# start of ROWS
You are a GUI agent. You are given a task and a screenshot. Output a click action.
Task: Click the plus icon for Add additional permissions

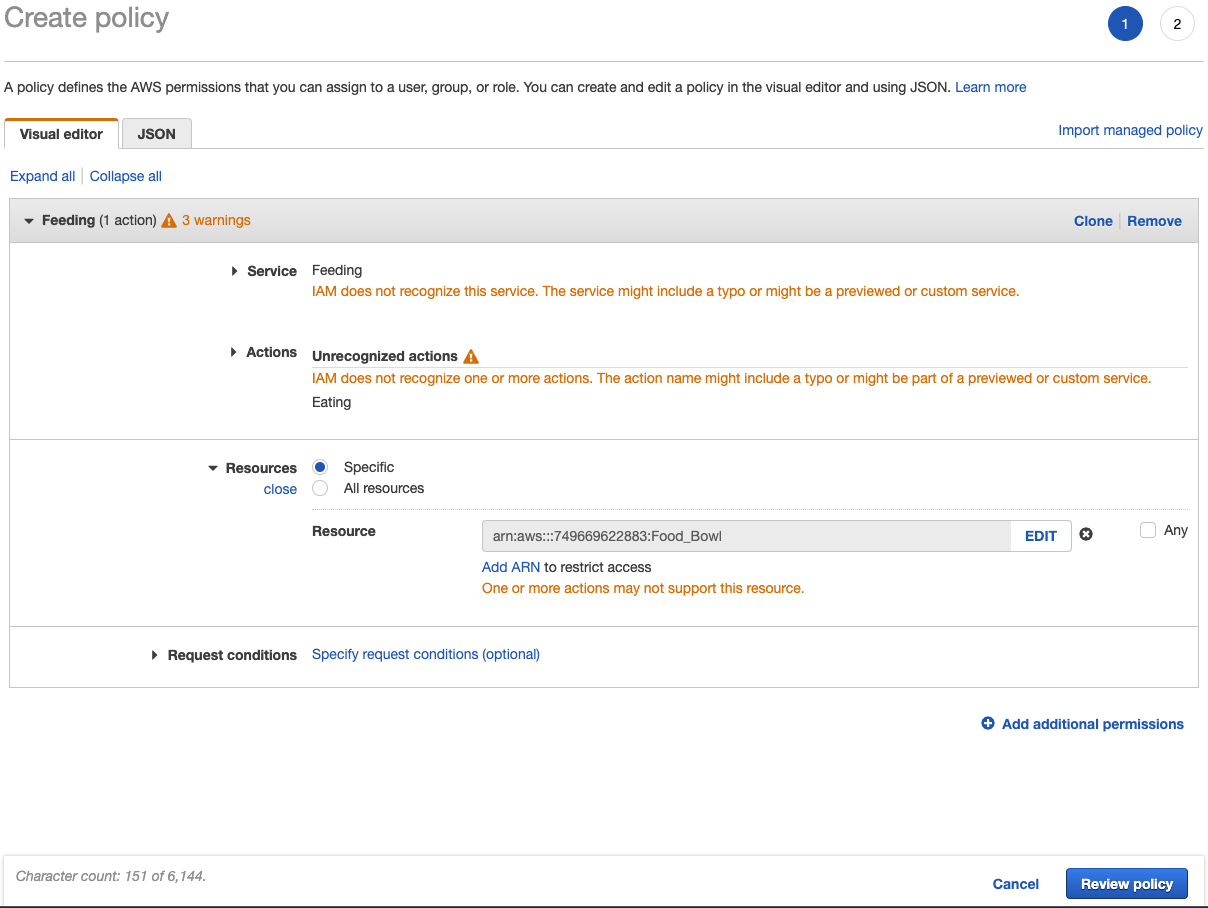point(988,724)
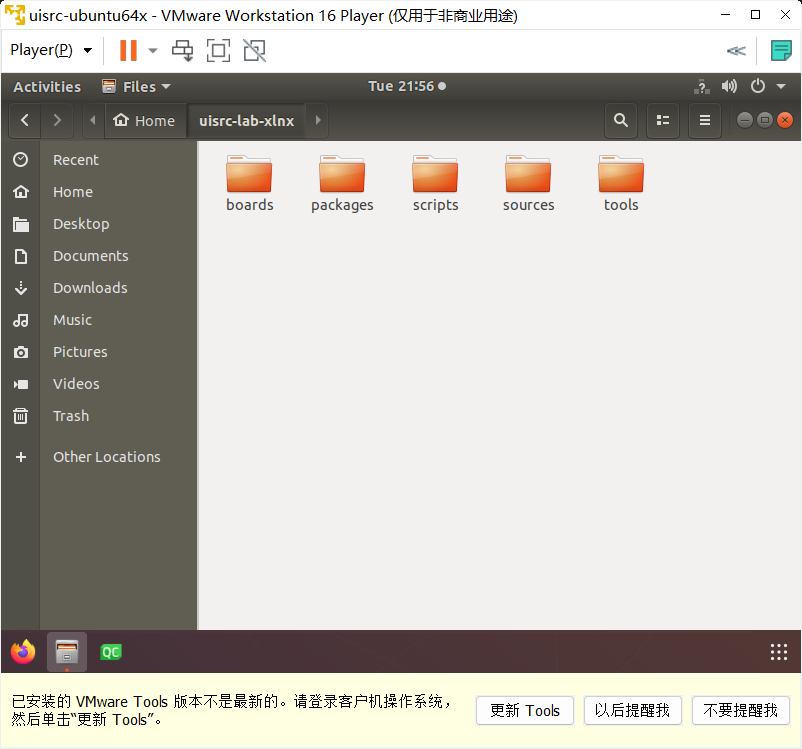Pause the virtual machine

(128, 50)
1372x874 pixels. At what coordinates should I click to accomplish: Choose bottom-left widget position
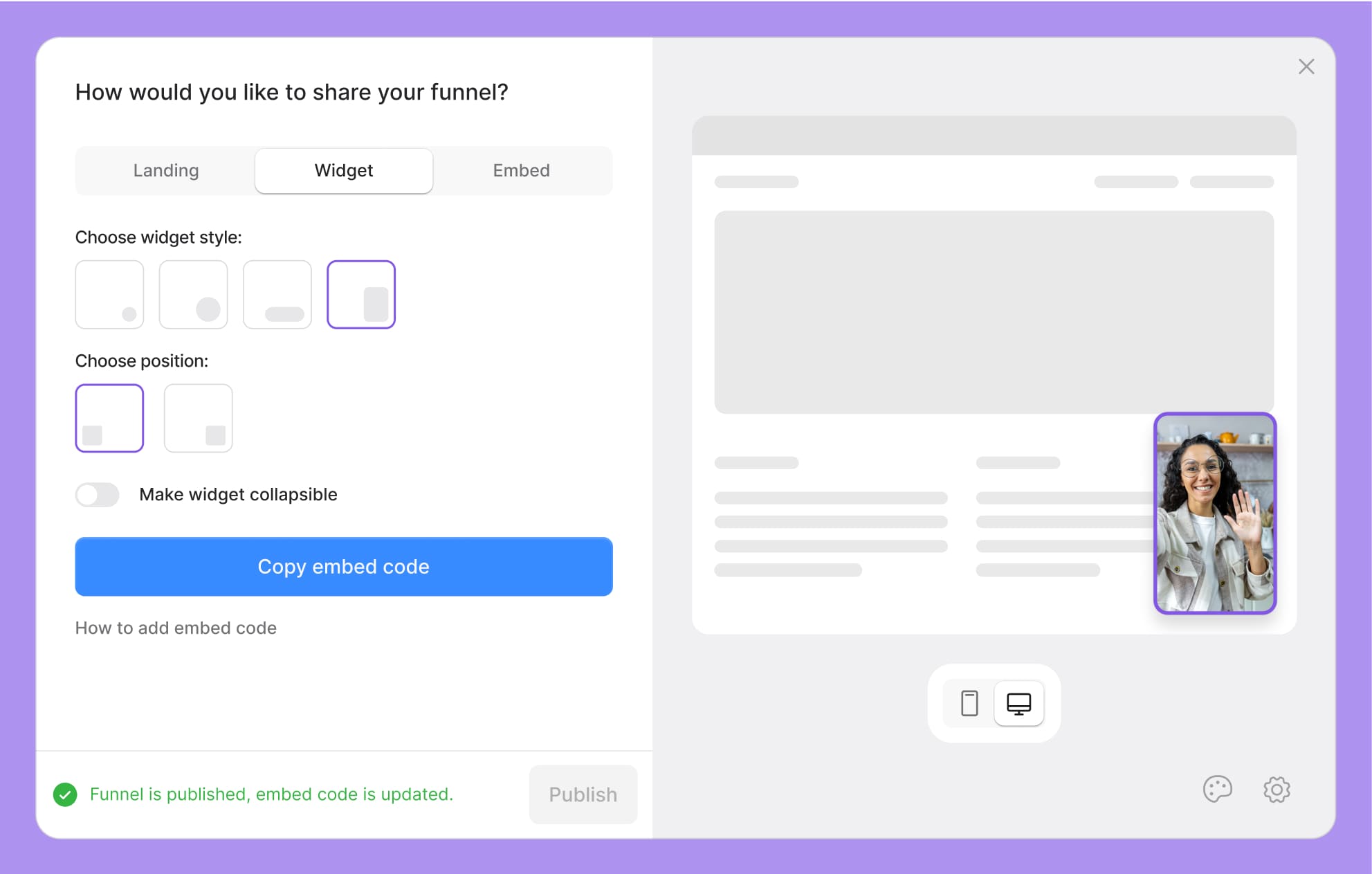109,418

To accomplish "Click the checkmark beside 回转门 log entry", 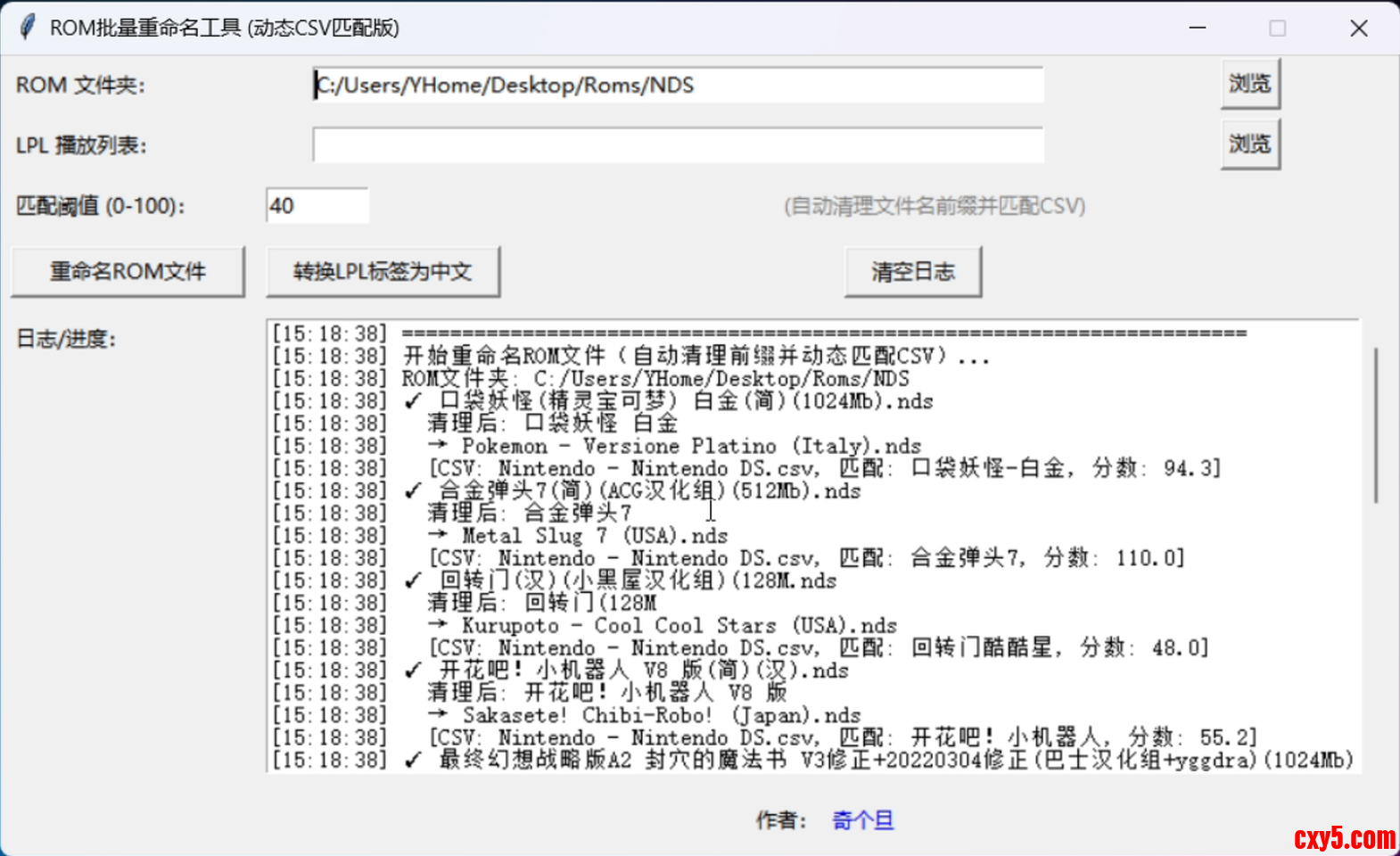I will pyautogui.click(x=413, y=581).
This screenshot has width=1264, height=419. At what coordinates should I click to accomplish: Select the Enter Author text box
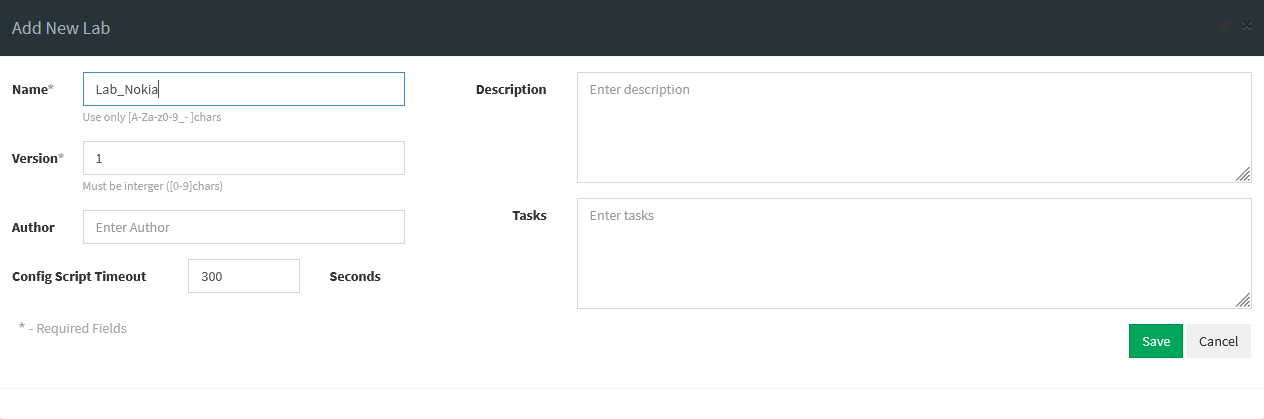(x=244, y=227)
# end of ROWS
◆ **WHAT TO WORK ON**
Can you give the lines from the one containing "This screenshot has" through the end of the items, inclusive, as a Markdown table with the columns Row and Line? Skip blank lines and leave the pictures out.

◆ **EXERCISE ANSWER**
| Row | Line |
|---|---|
| 1 | This screenshot has width=1264, height=419. At what coordinates should I click to accomplish: Select the Enter Author text box |
| 2 | (x=244, y=227) |